→ RECORDS SUPPLIED:
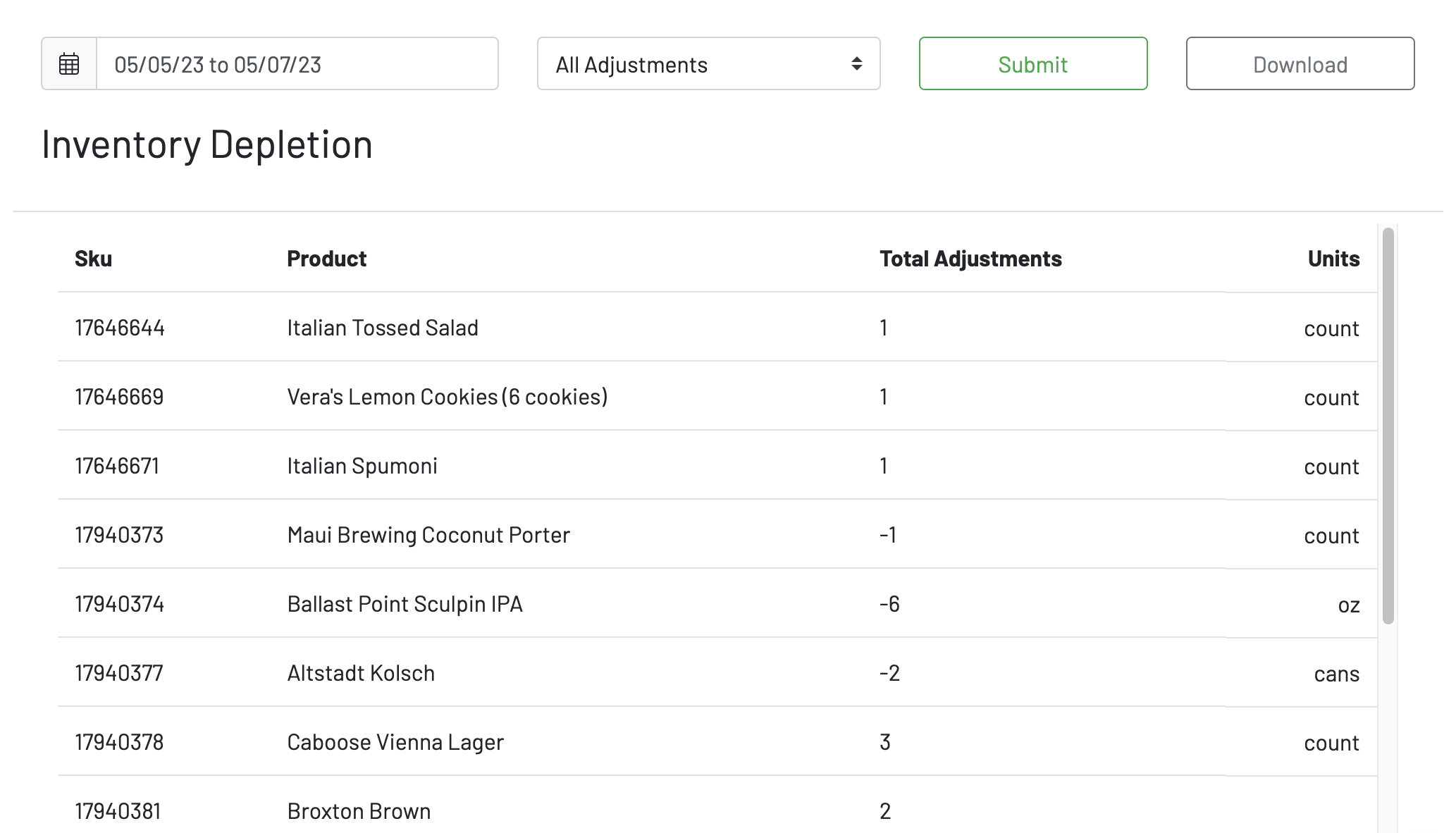Click the calendar icon beside date range
This screenshot has height=833, width=1456.
pos(69,64)
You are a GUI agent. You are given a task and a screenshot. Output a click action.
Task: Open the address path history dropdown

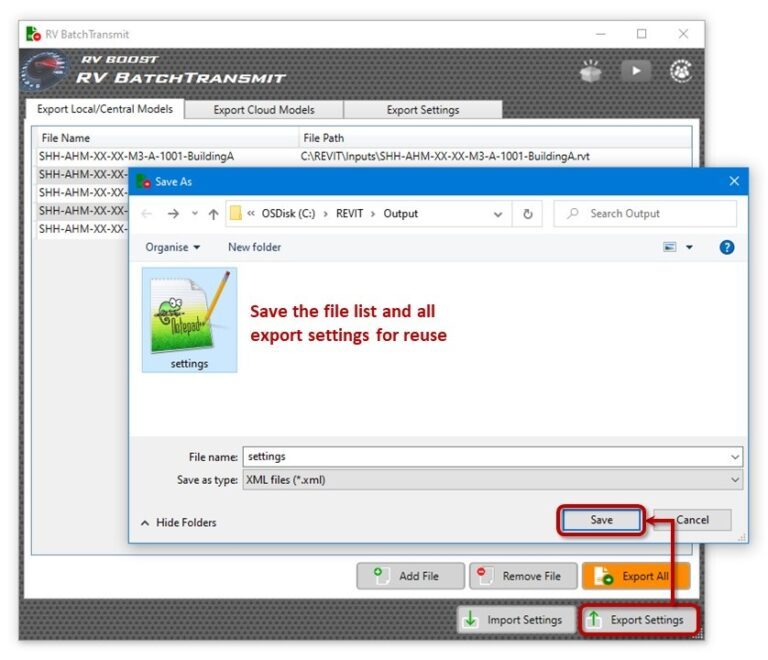pyautogui.click(x=498, y=214)
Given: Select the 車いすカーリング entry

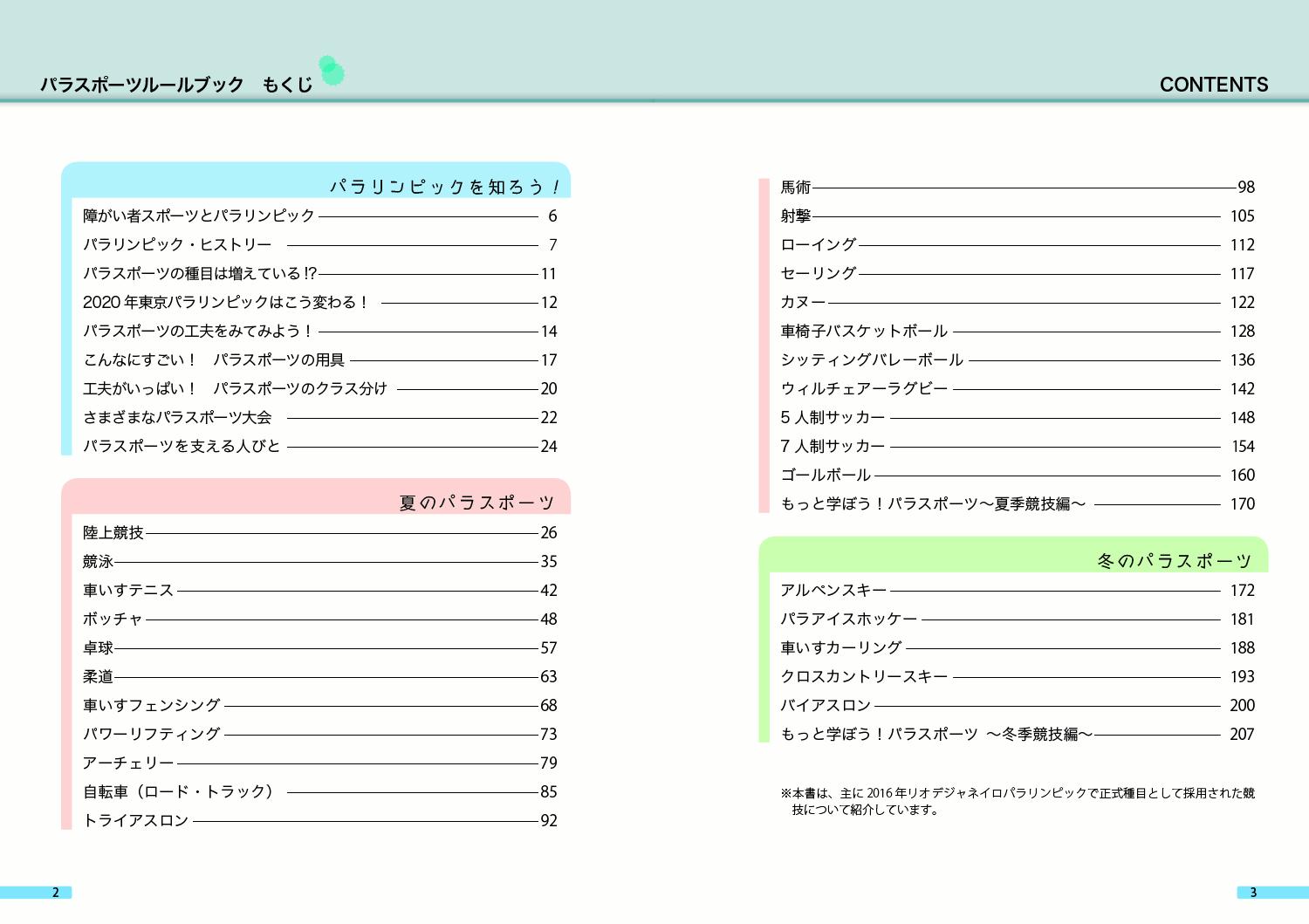Looking at the screenshot, I should point(840,647).
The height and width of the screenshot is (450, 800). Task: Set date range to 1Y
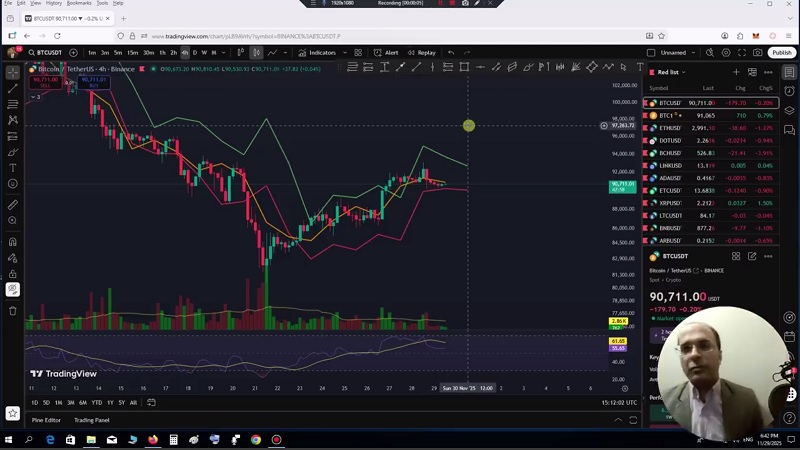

→ PROBLEM TO SOLVE:
Each line from the one with "Given: Select the 車いすカーリング entry" to the last line of the listing should be returned exactly, both ends included, and no picture with them.

→ RESULT BELOW:
Given: Select the 車いすカーリング entry

Looking at the screenshot, I should point(840,647).
The height and width of the screenshot is (450, 800). Task: Set date range to 1Y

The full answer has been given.